**The tasks:**
a: In the piece about adoption coordinators, change "adoption coordinator" to "placement coordinator" and write out the part that opens with the words containing "Unsung Rescue Heroes" and closes with "that is tenfold.".
b: Carry the piece about adoption coordinators further, picking up after its final sentence.

**Excerpt:**
--- --- ---

Unsung Rescue Heroes & A New Training Tool

I’d never want to be an adoption coordinator. Seems like an exhausting, frustrating, thankless job.

As the foster mom, I get all the glory for taking care of the puppy or dog in question. But the adoption coordinator is the one who has screened the applications, asked the hard questions, gone over the extensive adoption contract (for the bazillionth time), and made the final decision. Not having firsthand experience, I could be wrong, but it seems like ACs put in hours of effort for each adoption, and for a litter that is tenfold.

Puppy adopters are like new parents – they have lots of questions, good ones, silly one, odd ones, but lots. I get a few of those, but the AC for my litter gets most of them. Adopting a puppy is a big deal, as it should be, and puppy adopters can sometimes get cold feet and back out last minute, change their minds about what kind of puppy they want or get impatient with the lengthy adoption process and the hold time. Some adopters have lots of lines in the water (they’ve applied for several puppies at several different rescues or shelters). All of this means that the ACs are juggling many, many people and puppies at once and the winds change on whims.

--- --- ---

**Extracted records:**
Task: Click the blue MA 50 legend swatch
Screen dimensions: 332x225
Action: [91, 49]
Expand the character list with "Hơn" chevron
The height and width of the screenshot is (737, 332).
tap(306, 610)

--- --- ---

**Solved tasks:**
a:
Unsung Rescue Heroes & A New Training Tool

I’d never want to be an placement coordinator. Seems like an exhausting, frustrating, thankless job.

As the foster mom, I get all the glory for taking care of the puppy or dog in question. But the placement coordinator is the one who has screened the applications, asked the hard questions, gone over the extensive adoption contract (for the bazillionth time), and made the final decision. Not having firsthand experience, I could be wrong, but it seems like ACs put in hours of effort for each adoption, and for a litter that is tenfold.

b:
As I said, I wouldn’t want their job, but I am VERY grateful that there are these odd people who enjoy being ACs and do a tireless job for OPH.

This litter had more than its share of switcheroos and moving targets. Deb had her hands full. Last fall when I had Edith Wharton and her darling dozen, I actually had to have two ACs because the job was so enormous. I’ve worked with probably a dozen different ACs with OPH and every time, I’m amazed at the work they do. So, I just wanted to mention them in a post—ACs, along with reference checkers, are the unsung heroes of every adoption.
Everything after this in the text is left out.